Our first expectation is that higher thresholds have a diversifying effect similar to loser network structures. And indeed this is what we see for instance in Fig. 10 for the D and N procedure. We measure diversity of a run in terms of the number of rounds in which agents have no consensus on any theory divided by the number of rounds it took to terminate the run. We can see that the center of mass is moved to the right (more diversity) when introducing thresholds.
When considering the relation between the degree of diversity and efficiency we may naively expect a bell-shaped curve at whose peak we find runs with most efficiency while moving to more or less diversity the situation worsens. Things are more complicated, though. We find, for instance, a camel-like curve for the D-procedure and difficult landscapes (see Fig. 11) with one peak for runs with diversity degrees between 0 and 0.1, and another peak for runs with diversity degrees between 0.7 and 0.8. Furthermore, the difficulty of the landscape influences the shape of the curve: for easy landscapes more diversity is highly beneficial as we can see for the interval from 0.5 to 0.8, but less so for low diversity degrees (unlike in the difficult landscape). Also the evaluation criterion matters, as we can observe when considering the N procedure where we see a continuous (for a long time slow) decline of efficiency with higher degrees of diversity.
In sum, the efficiency-diversity relation does not in general exhibit a simple bell-like curve. Moreover, the shape of the curve is highly dependent on factors such as the underlying evaluative procedure and the difficulty of the problem. Furthermore, in some cases (like the N procedure) diversity has not much of an influence on efficiency (except for extreme degrees). This also highlights the importance of studying other factors which influence the efficiency of scientific inquiry, such as evaluation procedures, as done in this paper.
5.2 Discussion
We will now comment on a few most important aspects of our findings.
Highly successful communities
The first striking point that deems an explanation is the extremely high success rate of fully connected communities in case of A, M and N evaluations. Why do these populations perform so well?
To answer this question, we will first explain (i) why fully connected networks tend to be at least as successful as the less connected ones, and in most cases much more successful, and then turn to (ii) the success of A, M and N evaluations in particular.
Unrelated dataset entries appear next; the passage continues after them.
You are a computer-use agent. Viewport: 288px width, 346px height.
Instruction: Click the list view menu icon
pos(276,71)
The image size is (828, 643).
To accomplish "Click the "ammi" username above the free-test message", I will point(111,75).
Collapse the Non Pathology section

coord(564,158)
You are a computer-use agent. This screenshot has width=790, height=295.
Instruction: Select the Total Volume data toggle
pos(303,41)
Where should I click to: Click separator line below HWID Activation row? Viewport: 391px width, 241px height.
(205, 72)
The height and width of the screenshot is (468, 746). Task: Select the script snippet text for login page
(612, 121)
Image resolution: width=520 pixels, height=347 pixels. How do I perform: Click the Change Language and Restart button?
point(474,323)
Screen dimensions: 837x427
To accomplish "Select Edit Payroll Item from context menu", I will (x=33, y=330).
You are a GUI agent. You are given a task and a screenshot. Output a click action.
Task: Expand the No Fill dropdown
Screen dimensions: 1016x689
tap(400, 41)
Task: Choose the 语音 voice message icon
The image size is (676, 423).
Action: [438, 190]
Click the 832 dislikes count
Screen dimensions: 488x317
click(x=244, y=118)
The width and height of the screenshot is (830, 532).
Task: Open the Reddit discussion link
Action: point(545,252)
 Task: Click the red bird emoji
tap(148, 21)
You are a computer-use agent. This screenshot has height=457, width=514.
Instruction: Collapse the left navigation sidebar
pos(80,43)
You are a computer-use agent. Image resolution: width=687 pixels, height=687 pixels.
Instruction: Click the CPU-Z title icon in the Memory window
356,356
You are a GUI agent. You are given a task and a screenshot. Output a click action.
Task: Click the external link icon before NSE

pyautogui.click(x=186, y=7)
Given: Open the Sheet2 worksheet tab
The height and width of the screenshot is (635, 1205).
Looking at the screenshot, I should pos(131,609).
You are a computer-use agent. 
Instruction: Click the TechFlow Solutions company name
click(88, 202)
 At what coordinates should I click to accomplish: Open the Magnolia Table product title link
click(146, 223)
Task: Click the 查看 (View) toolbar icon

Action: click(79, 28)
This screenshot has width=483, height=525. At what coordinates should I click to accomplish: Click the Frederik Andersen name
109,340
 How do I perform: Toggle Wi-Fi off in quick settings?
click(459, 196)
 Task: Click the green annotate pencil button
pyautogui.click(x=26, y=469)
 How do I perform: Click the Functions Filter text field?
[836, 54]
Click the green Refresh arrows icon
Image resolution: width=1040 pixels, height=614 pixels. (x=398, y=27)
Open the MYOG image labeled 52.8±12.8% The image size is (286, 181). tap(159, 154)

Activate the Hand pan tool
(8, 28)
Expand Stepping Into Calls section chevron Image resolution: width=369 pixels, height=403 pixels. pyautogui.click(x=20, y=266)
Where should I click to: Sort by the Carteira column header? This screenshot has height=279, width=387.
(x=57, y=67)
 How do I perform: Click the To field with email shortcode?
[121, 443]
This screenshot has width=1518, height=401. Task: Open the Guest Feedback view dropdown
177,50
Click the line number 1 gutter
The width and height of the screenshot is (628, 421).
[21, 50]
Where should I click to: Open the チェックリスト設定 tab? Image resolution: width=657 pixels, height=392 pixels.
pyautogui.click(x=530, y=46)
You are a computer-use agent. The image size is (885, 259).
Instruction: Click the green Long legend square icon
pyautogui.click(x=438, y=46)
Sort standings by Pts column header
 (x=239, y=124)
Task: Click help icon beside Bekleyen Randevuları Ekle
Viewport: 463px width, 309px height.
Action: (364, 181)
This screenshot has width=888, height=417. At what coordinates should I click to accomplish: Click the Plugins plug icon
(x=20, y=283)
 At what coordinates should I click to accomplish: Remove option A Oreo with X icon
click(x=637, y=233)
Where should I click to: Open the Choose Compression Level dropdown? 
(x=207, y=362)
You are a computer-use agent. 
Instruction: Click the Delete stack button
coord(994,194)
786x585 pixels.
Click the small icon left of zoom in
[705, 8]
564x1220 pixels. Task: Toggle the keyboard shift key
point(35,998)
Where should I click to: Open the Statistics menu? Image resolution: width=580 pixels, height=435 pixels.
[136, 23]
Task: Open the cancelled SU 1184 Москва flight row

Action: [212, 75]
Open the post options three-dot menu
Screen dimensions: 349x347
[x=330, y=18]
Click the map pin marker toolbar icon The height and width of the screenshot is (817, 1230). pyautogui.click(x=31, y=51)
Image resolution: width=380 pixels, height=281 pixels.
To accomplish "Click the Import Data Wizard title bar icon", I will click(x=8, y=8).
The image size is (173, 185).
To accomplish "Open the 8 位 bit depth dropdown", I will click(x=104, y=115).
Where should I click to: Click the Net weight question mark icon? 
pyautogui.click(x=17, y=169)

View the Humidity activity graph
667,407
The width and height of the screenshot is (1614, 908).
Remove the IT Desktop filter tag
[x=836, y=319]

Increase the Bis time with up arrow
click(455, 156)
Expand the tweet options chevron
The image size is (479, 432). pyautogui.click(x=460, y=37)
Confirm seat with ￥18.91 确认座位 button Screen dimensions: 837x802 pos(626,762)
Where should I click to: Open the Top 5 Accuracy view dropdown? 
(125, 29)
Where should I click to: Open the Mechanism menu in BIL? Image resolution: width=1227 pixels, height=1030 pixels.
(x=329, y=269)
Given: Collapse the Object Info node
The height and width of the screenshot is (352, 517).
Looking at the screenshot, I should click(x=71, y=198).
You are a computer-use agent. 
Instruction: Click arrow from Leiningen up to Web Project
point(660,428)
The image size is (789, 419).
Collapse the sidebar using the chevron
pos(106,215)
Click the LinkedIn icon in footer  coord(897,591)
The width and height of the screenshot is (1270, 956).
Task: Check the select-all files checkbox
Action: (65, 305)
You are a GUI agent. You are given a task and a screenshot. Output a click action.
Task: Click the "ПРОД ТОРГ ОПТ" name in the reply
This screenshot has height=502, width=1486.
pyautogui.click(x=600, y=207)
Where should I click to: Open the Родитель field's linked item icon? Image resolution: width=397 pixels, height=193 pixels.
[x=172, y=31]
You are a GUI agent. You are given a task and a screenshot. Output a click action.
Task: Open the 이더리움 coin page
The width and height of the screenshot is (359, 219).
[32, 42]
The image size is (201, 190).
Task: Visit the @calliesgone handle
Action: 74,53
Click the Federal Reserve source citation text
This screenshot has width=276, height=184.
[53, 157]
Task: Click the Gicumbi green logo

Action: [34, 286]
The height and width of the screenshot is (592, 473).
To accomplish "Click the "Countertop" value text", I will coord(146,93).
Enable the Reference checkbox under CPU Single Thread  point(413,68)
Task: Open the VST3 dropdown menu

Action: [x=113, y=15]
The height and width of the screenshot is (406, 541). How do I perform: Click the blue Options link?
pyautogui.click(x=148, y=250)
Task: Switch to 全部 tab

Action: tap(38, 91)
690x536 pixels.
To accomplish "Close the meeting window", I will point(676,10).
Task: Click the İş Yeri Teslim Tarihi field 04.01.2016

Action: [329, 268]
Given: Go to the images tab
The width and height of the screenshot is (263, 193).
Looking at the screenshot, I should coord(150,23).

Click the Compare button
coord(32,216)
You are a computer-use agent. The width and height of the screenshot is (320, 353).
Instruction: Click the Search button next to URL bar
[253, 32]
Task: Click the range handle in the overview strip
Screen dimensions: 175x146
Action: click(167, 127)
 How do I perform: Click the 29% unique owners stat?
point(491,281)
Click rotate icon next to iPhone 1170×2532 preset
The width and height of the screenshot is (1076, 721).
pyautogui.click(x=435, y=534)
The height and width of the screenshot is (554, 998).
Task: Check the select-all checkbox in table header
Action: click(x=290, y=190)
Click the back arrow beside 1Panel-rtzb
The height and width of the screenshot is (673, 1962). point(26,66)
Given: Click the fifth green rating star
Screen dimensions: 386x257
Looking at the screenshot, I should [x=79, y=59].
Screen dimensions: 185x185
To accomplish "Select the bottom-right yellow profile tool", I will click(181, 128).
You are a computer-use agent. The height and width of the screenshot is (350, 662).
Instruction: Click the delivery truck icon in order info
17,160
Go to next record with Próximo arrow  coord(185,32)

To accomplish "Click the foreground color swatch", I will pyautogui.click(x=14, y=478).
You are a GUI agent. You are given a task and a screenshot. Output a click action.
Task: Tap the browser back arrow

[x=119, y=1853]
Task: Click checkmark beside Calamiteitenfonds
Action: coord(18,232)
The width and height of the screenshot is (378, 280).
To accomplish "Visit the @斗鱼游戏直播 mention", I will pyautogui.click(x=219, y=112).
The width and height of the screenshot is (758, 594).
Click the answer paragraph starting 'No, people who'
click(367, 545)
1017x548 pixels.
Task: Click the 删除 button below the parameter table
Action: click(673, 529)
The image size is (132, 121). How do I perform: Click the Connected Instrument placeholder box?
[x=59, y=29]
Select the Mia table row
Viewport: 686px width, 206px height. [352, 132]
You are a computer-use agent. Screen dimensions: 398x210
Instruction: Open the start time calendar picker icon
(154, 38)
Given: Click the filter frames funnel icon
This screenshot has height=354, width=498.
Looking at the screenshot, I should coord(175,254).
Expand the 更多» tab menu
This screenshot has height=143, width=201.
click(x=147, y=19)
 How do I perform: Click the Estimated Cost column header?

As for (i), the reason for their success lies in the way information is represented in our model. How accurate one’s assessment about the given theories is, directly depends on how much knowledge of the landscape the agent has. Larger gaps in such knowledge can easily lead to errors in theory assessments. Now, since our agents share only recently acquired information (rather than their entire knowledge of the landscape), in less connected communities some of this information may easily be missed, and hence their knowledge of the landscape will be ‘patchier’. As a result, they may fail to accurately determine the best theory.Footnote 23 Note that this is also why larger communities linked in sub-complete graphs have a low success rate: since in our community-networks not every agent communicates with every other agent (instead collaborative groups appoint representative agents who then share information in community-networks), the degree of connectedness gets smaller the larger the overall population is, and as a result, subjective knowledge can in larger populations be rather different across different collaborative groups. Moreover, since agents share recently gathered information, there may be a permanent information loss in such groups. This is in contrast to, e.g., Zollman’s model, where any shared information is representative of the entire theory, which makes information losses much less harmful. We take ArgABM, however, to be representative of a situation in which scientists who don’t share all their results may fail to have an encompassing understanding of each of the rivaling theories (e.g. they might lack an insight into an important study in one of the theories). This means that larger populations of scientists will have a harder time converging on the same theory due to the fact that they assess theories in view of different evidence. This is, however, not unrealistic: larger scientific communities that are not tightly connected indeed tend to have a harder time achieving consensus on one theory.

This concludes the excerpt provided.